At that time, just after World War II, smoking had become very popular. Haas was an anti-smoking advocate. He thought his peppermints might appeal to those who may have been trying to quit, offering them something to put in their mouths instead of a cigarette, and at the same time, acting as a breath freshener. He decided that smokers were the perfect target market for Pez.

In 1947, Haas and his colleagues designed a Pez dispenser that looked very much like a cigarette lighter. This plastic gadget that dispensed one candy at a time was called a “Pez Box.” The dispenser made its debut a year later at the Vienna Trade Fair and was patented in 1949, under the title “Pocket Article Dispensing Container.” The product was, again, a success.

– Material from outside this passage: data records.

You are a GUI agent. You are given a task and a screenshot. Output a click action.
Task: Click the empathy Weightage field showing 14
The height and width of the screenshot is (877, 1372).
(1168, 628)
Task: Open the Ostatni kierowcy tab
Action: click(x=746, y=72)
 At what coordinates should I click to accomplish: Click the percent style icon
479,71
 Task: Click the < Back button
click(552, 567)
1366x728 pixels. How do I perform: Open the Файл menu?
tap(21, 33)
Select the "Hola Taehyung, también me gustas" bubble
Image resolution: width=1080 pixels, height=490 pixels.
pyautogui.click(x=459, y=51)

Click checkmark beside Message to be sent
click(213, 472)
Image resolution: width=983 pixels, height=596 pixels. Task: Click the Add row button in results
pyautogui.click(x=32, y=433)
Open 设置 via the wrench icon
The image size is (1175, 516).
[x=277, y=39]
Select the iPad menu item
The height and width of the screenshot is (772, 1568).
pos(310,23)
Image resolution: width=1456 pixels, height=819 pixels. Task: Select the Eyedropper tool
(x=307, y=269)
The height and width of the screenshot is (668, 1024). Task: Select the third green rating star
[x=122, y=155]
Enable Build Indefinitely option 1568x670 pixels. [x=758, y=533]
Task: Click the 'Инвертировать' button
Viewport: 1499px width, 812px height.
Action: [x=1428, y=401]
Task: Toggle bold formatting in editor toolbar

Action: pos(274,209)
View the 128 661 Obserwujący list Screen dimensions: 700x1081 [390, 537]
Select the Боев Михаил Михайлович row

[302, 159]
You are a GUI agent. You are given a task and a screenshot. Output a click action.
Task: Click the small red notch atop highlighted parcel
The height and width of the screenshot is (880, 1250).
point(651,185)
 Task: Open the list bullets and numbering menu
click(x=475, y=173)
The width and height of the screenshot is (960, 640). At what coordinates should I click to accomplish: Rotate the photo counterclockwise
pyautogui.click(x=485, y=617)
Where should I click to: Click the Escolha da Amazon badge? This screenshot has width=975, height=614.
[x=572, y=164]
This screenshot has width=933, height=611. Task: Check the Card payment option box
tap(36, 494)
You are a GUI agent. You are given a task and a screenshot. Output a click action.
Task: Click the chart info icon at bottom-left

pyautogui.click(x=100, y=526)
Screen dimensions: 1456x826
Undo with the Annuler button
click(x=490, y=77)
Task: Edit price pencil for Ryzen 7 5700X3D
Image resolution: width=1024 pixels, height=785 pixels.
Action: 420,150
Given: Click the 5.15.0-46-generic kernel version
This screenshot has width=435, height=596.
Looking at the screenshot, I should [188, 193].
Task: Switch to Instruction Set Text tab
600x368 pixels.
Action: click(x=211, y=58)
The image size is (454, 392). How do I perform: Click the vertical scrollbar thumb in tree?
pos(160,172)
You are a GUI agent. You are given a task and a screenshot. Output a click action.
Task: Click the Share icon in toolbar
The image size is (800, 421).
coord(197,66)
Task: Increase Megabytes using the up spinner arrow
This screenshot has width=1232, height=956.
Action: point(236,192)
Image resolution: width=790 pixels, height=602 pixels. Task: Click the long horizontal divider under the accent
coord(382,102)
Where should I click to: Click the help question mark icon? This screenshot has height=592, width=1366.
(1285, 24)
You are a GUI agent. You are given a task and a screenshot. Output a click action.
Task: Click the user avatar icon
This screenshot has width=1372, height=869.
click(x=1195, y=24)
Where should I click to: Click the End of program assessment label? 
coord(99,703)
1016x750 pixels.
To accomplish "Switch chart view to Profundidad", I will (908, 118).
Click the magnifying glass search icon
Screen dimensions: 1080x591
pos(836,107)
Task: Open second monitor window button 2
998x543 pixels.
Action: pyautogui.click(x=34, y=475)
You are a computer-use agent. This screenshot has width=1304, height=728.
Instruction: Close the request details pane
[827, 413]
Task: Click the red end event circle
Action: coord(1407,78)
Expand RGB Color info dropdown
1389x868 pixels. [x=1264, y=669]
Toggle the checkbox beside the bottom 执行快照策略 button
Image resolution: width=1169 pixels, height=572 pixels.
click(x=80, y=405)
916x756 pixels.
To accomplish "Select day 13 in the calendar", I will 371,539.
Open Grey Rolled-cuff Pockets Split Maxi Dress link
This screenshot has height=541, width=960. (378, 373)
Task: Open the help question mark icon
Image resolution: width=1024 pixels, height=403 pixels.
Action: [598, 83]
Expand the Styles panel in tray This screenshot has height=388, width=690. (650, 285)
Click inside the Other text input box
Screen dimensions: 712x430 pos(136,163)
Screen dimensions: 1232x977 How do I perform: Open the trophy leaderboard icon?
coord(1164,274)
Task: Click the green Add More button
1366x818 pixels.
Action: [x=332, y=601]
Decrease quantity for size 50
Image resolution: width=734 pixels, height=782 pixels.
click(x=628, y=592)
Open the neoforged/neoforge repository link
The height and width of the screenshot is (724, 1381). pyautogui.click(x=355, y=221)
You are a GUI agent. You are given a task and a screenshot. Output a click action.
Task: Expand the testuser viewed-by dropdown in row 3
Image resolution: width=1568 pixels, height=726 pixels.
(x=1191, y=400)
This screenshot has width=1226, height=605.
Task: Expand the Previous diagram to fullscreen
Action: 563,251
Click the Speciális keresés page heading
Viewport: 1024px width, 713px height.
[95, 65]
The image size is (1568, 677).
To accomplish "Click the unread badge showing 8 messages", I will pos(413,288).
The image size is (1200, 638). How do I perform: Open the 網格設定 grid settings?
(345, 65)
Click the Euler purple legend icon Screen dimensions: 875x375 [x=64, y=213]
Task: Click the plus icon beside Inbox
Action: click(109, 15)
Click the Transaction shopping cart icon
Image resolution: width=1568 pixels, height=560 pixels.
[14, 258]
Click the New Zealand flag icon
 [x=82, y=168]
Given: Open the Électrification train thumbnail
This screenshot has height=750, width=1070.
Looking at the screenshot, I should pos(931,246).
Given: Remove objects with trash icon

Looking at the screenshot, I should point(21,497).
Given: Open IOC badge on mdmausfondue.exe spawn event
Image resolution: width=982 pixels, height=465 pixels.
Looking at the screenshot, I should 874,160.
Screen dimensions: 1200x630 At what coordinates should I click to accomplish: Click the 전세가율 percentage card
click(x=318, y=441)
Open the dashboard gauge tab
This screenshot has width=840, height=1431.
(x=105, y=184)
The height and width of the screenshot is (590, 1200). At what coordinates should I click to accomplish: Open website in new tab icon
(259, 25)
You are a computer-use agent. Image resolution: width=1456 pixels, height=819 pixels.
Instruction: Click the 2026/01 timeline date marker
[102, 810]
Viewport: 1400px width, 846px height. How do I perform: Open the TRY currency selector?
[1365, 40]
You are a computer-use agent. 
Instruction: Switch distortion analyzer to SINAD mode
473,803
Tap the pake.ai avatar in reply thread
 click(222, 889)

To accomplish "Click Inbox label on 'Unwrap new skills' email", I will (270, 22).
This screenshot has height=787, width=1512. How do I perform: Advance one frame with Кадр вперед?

Up until this point, Haas and his company had been using adult themes and sexy “Pez girls” in their advertising to appeal to an adult market, but this wasn’t going to work when the company began exporting Pez candies to the United States in 1952. Children were the ones who seemed most interested in Pez, and so at first, sales were lackluster there. 

Working out of his new U.S. base of operations for Pez in New York City, Haas began devising a marketing strategy that catered to children. Though somewhat reluctantly, he decided to take Pez into the realm of children’s toys. By 1955, the idea was cemented to put cartoon heads on the top of Pez dispensers and to introduce new fruit flavors designed for kids – lemon, orange, strawberry and, later, grape. Santa Claus, Popeye, and a space trooper are said to have been the earliest character heads placed on top of Pez packages. The “new Pez” was an immediate hit.

Bozo the Clown, Casper the Friendly Ghost, and Mickey Mouse were among those that followed. Since the 1950s, hundreds of cartoon characters and historical figures have since made it to the top of Pez dispensers, many of them collectible. The product quickly sealed its place in pop culture history, and Haas became a very wealthy man.

In 1970, Pez Candy Inc. took over the Pez business from Haas and the Haas Food Manufacturing Corp. In 1972, the main plant was moved from New York, to Orange, Connecticut, where it remains today. Currently, Pez and Pez dispensers are sold in more than 80 countries.